- [Exercise material]

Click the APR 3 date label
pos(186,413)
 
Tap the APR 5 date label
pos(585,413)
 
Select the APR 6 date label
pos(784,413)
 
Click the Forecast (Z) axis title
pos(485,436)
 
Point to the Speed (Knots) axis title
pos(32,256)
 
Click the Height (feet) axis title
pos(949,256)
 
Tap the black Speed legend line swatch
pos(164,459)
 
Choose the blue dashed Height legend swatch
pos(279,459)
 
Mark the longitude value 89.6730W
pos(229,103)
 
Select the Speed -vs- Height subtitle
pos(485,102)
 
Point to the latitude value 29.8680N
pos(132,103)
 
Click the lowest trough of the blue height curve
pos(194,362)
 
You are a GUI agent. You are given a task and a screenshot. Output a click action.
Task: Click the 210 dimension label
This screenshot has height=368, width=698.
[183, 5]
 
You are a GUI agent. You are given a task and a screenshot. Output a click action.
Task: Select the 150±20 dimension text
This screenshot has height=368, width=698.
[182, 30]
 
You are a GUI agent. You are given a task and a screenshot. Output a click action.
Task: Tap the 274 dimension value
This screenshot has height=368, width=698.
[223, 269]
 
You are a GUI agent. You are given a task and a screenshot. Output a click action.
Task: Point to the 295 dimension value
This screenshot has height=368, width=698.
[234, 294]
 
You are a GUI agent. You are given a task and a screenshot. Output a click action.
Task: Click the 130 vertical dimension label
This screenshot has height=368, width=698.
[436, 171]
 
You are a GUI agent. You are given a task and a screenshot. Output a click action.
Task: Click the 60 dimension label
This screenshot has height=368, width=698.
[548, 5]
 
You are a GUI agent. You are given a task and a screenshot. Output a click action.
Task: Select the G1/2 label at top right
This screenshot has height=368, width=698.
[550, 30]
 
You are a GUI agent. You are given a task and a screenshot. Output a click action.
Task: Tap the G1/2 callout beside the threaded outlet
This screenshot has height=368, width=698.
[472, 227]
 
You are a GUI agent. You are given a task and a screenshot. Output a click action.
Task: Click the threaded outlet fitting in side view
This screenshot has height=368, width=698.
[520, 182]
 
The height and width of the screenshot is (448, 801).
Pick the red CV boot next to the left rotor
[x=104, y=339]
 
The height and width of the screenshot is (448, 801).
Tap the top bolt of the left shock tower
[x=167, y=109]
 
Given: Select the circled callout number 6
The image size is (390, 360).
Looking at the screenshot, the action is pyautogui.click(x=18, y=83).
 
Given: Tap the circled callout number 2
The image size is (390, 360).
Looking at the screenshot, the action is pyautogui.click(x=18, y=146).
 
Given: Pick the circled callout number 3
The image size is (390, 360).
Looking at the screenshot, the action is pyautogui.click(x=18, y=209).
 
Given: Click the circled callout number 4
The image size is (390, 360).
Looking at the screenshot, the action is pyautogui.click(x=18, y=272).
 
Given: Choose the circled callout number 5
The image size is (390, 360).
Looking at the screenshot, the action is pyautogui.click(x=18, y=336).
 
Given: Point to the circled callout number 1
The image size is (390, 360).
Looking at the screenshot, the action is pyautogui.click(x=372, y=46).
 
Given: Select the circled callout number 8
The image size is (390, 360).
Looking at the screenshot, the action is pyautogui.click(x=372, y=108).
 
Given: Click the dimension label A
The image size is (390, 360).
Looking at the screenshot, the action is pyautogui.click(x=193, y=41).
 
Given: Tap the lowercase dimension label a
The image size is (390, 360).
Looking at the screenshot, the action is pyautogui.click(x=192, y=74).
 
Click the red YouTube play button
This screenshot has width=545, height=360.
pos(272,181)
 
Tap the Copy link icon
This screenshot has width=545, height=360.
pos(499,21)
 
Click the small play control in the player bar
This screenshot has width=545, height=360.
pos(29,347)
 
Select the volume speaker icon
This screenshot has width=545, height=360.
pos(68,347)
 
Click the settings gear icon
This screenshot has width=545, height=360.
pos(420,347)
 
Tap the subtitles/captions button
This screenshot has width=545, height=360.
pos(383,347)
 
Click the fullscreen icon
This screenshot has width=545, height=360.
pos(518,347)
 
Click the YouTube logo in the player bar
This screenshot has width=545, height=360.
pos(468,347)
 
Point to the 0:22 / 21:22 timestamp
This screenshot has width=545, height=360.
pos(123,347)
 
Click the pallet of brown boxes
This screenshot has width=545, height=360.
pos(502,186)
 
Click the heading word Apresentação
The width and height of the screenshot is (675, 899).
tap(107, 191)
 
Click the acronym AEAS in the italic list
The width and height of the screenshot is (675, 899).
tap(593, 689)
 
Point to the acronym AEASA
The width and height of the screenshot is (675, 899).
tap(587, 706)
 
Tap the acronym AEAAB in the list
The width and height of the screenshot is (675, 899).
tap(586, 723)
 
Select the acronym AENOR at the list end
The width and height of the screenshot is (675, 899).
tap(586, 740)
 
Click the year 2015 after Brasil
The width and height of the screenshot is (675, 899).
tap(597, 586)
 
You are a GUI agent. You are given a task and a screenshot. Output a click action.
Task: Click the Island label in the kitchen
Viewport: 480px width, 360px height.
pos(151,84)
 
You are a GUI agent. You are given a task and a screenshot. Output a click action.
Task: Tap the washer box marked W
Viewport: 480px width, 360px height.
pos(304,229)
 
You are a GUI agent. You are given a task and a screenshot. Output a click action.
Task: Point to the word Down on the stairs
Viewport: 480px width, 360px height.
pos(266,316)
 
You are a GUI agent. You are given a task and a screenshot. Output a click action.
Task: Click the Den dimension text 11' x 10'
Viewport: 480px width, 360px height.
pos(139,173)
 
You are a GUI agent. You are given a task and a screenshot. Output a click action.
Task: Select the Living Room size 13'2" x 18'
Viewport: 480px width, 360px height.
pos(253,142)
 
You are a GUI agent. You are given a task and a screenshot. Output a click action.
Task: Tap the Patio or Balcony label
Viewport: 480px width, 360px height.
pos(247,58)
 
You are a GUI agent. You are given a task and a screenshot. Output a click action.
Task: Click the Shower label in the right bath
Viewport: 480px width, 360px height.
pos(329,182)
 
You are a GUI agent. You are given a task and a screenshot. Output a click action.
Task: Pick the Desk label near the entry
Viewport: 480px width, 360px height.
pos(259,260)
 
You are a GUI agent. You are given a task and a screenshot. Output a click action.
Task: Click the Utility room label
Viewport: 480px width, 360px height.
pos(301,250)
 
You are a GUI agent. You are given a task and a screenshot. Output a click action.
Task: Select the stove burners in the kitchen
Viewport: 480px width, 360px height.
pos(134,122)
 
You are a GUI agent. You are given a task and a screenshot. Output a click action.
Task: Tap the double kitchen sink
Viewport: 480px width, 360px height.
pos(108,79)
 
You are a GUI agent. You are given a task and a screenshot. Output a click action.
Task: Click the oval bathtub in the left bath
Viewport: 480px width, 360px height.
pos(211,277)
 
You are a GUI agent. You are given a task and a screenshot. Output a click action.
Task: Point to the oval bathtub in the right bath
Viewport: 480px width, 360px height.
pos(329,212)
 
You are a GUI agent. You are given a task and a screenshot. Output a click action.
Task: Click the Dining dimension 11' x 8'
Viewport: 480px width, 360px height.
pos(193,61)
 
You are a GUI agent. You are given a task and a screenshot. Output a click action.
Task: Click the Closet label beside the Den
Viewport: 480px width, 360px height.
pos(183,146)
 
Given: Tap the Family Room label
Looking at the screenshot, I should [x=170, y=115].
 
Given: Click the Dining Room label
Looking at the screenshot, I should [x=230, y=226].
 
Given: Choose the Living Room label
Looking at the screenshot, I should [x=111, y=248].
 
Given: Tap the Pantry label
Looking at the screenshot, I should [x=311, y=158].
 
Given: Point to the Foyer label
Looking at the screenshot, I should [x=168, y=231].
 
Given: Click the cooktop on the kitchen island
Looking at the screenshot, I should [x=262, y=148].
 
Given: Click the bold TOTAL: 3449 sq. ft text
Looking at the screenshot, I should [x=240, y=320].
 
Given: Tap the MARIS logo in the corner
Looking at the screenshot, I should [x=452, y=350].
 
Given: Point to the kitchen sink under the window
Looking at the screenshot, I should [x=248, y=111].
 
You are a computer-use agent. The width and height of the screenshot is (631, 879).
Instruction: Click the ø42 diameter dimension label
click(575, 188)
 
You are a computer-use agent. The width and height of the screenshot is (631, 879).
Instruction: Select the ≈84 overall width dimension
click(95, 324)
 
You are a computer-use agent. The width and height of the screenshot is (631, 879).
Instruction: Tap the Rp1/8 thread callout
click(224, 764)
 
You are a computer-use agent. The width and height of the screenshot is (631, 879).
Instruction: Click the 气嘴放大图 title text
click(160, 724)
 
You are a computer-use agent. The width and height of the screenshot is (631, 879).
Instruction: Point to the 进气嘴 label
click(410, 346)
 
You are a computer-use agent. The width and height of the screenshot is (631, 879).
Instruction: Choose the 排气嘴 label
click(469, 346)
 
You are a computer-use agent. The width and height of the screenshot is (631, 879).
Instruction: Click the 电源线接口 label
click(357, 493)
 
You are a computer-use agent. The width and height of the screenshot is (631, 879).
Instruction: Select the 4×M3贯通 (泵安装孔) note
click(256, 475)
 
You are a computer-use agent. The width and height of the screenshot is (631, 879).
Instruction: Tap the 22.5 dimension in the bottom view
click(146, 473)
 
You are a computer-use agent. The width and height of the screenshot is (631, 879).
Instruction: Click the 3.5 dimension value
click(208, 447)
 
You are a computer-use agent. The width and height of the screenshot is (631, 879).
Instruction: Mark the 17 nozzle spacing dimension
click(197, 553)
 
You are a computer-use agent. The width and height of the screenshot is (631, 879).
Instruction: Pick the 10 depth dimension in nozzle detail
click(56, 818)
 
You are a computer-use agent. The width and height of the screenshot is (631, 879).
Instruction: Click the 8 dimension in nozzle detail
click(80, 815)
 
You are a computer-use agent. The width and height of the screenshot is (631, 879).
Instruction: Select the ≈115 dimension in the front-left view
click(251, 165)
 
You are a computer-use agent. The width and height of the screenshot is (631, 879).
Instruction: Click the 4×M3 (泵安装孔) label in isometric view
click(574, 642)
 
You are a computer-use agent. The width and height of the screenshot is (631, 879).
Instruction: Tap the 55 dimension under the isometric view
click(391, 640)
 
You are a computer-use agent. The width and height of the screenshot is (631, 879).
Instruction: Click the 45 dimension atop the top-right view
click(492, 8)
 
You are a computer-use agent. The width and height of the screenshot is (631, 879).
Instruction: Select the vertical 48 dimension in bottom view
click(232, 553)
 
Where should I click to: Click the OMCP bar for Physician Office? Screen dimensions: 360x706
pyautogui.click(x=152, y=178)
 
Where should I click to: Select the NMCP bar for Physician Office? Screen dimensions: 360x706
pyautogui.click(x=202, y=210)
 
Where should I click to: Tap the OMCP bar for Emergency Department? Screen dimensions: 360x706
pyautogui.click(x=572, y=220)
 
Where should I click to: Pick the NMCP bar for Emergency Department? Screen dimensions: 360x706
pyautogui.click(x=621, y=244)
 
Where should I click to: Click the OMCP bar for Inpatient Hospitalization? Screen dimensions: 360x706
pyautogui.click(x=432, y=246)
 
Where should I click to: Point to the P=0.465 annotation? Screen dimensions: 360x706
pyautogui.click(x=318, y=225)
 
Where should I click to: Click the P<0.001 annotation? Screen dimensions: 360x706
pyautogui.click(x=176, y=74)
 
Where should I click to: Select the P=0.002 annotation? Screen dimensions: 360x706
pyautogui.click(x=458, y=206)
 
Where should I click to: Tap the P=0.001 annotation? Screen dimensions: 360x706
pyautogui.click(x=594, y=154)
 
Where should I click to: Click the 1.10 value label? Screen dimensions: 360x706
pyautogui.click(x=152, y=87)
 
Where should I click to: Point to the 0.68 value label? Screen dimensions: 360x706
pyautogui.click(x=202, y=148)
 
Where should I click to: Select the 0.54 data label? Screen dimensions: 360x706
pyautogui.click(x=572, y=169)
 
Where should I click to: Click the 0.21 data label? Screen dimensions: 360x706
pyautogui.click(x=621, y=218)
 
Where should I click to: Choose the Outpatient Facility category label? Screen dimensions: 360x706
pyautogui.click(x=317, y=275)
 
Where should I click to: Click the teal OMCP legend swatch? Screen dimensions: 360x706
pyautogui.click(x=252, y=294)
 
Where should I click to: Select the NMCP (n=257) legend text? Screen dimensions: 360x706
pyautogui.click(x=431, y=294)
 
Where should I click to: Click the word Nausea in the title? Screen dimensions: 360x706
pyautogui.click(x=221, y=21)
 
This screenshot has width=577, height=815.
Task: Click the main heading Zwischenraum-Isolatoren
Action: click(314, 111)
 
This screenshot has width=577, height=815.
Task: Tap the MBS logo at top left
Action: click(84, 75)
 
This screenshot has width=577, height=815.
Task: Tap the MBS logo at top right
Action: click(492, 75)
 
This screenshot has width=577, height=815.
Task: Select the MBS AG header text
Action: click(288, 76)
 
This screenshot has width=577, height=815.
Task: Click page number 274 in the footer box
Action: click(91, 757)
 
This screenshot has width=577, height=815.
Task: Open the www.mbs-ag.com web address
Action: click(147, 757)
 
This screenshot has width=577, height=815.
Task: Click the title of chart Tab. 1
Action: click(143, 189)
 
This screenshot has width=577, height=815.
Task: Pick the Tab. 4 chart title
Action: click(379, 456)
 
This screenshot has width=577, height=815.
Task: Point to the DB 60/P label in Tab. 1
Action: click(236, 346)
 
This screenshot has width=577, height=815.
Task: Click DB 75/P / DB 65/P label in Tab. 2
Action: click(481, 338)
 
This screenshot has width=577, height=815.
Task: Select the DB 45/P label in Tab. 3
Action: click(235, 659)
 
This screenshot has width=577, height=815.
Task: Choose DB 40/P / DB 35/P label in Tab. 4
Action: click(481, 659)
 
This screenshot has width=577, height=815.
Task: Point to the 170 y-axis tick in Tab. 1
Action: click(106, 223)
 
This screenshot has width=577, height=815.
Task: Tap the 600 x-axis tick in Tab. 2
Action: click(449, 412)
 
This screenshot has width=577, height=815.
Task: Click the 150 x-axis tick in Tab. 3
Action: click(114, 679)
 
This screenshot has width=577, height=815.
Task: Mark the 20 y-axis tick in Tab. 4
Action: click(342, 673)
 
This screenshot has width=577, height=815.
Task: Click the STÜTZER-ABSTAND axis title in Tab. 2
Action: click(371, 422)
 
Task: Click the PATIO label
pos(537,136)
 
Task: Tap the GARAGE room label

- [Task objective] Express everything from the start of the records down to the line containing "pos(164,459)" as a Markdown table with the columns Row and Line, numbering each line and leaving out blank lines.

- [Task response]
| Row | Line |
|---|---|
| 1 | Click the APR 3 date label |
| 2 | pos(186,413) |
| 3 | Tap the APR 5 date label |
| 4 | pos(585,413) |
| 5 | Select the APR 6 date label |
| 6 | pos(784,413) |
| 7 | Click the Forecast (Z) axis title |
| 8 | pos(485,436) |
| 9 | Point to the Speed (Knots) axis title |
| 10 | pos(32,256) |
| 11 | Click the Height (feet) axis title |
| 12 | pos(949,256) |
| 13 | Tap the black Speed legend line swatch |
| 14 | pos(164,459) |